(Stored data entries)
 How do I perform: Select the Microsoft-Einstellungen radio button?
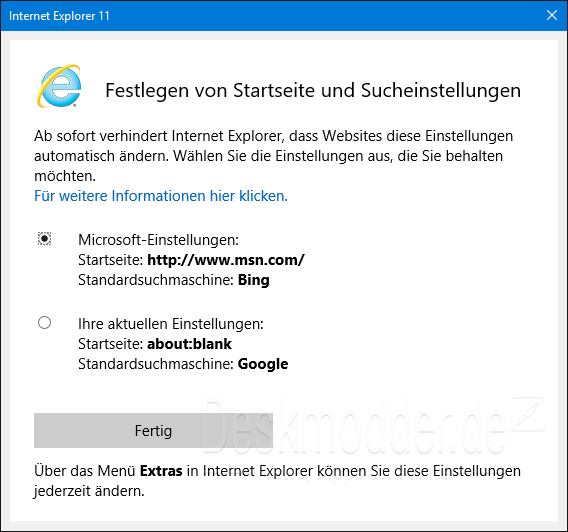point(45,239)
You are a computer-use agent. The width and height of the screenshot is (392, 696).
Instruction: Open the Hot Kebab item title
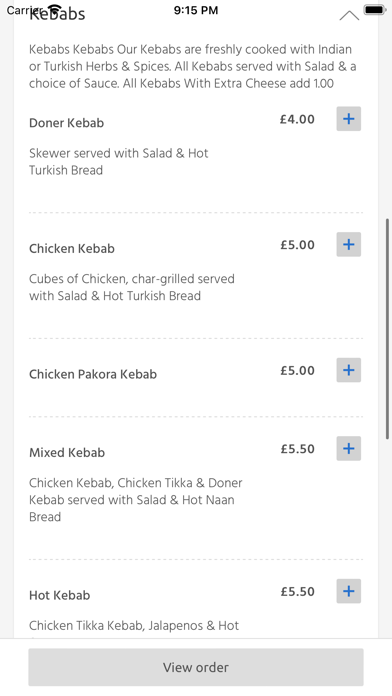click(59, 595)
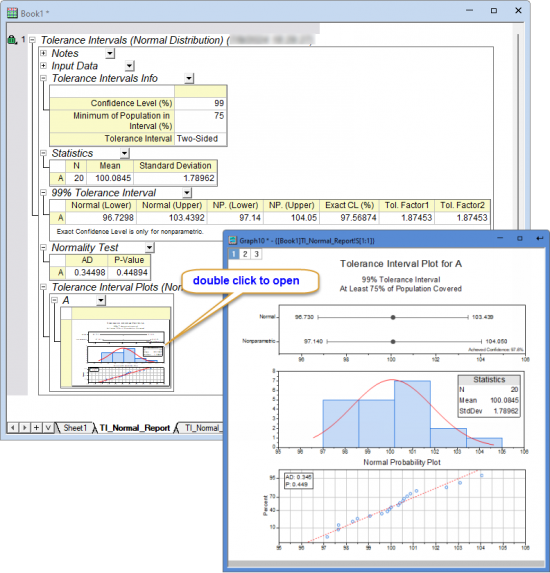This screenshot has width=550, height=573.
Task: Open the sheet list V button
Action: pyautogui.click(x=48, y=427)
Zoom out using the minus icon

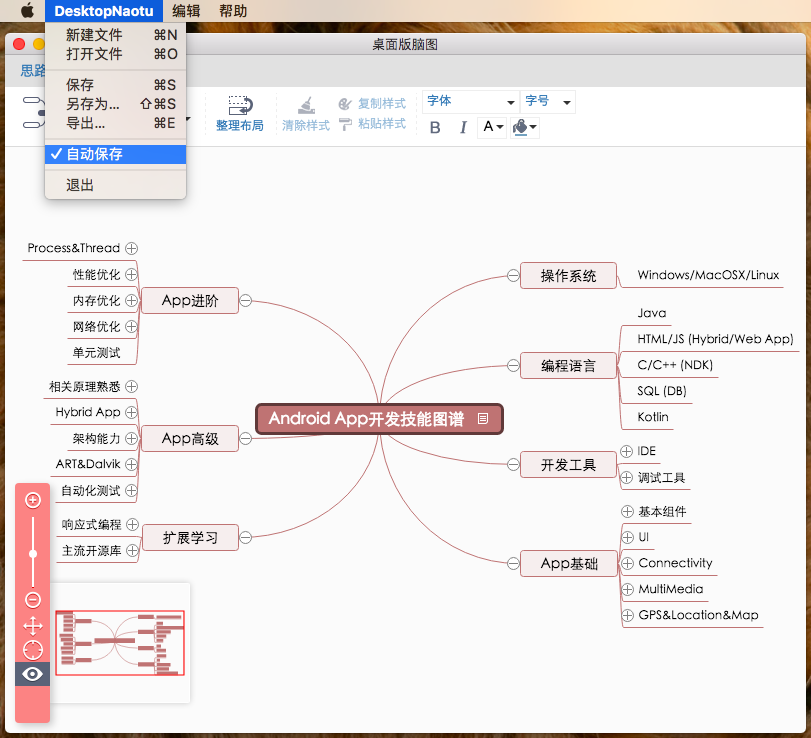[33, 599]
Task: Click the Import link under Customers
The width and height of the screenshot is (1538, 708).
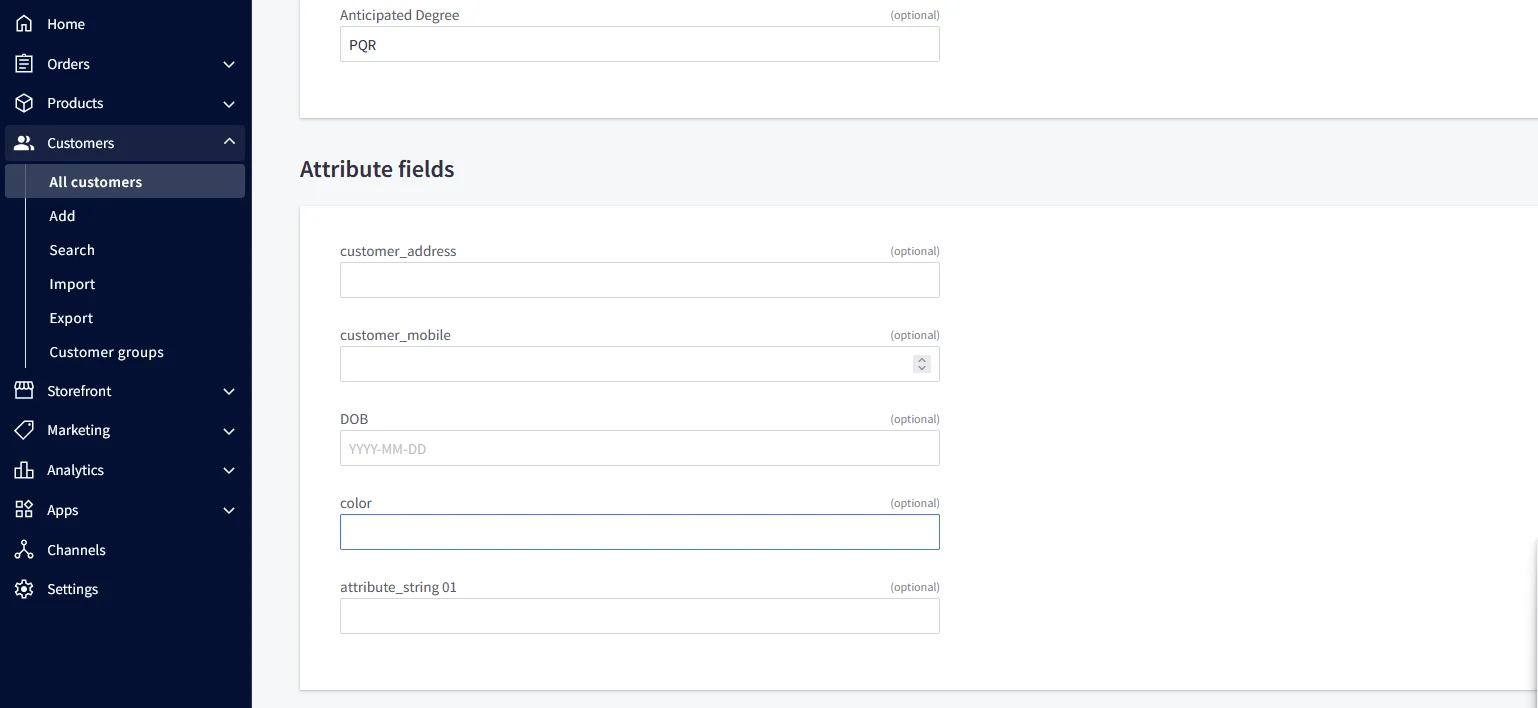Action: click(x=71, y=283)
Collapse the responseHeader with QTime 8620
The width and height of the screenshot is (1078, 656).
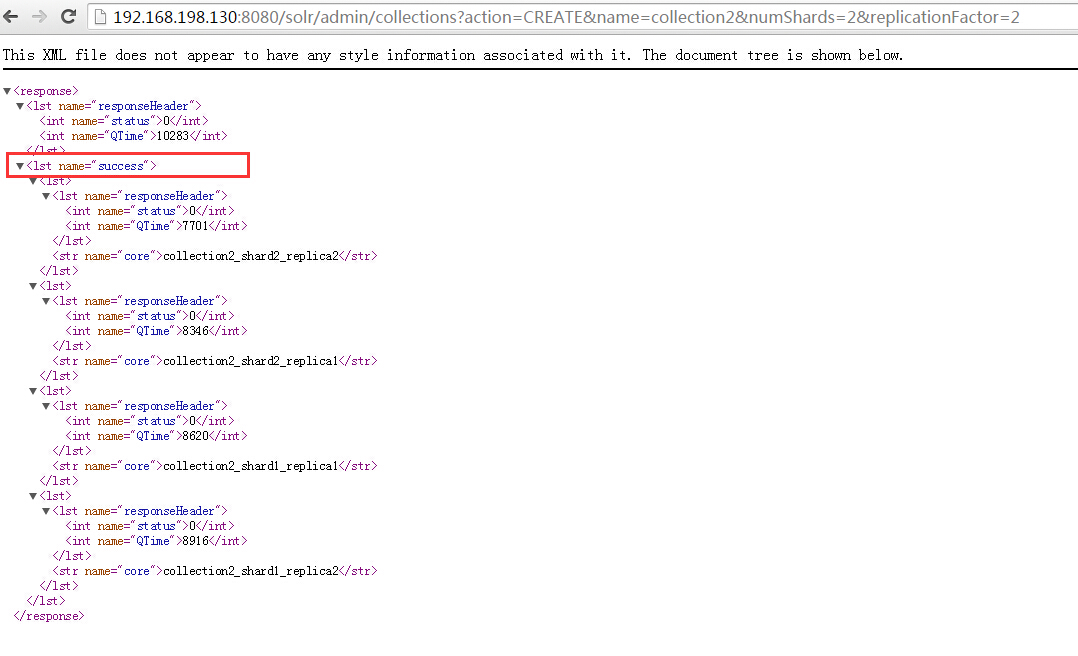[x=46, y=405]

• Action item:
Begin with the line that contains "Instruction: Open the Hot Kebab item title" and repeat every line through the end of the data, exactly and only those lines, leaving out the pictures.

• Exercise response:
Instruction: Open the Hot Kebab item title
click(59, 595)
This screenshot has width=550, height=573.
Task: Open the sheet list V button
Action: pyautogui.click(x=48, y=427)
Zoom out using the minus icon

[33, 599]
Task: Click the Import link under Customers
The width and height of the screenshot is (1538, 708).
Action: click(x=71, y=283)
Collapse the responseHeader with QTime 8620
The width and height of the screenshot is (1078, 656).
[x=46, y=405]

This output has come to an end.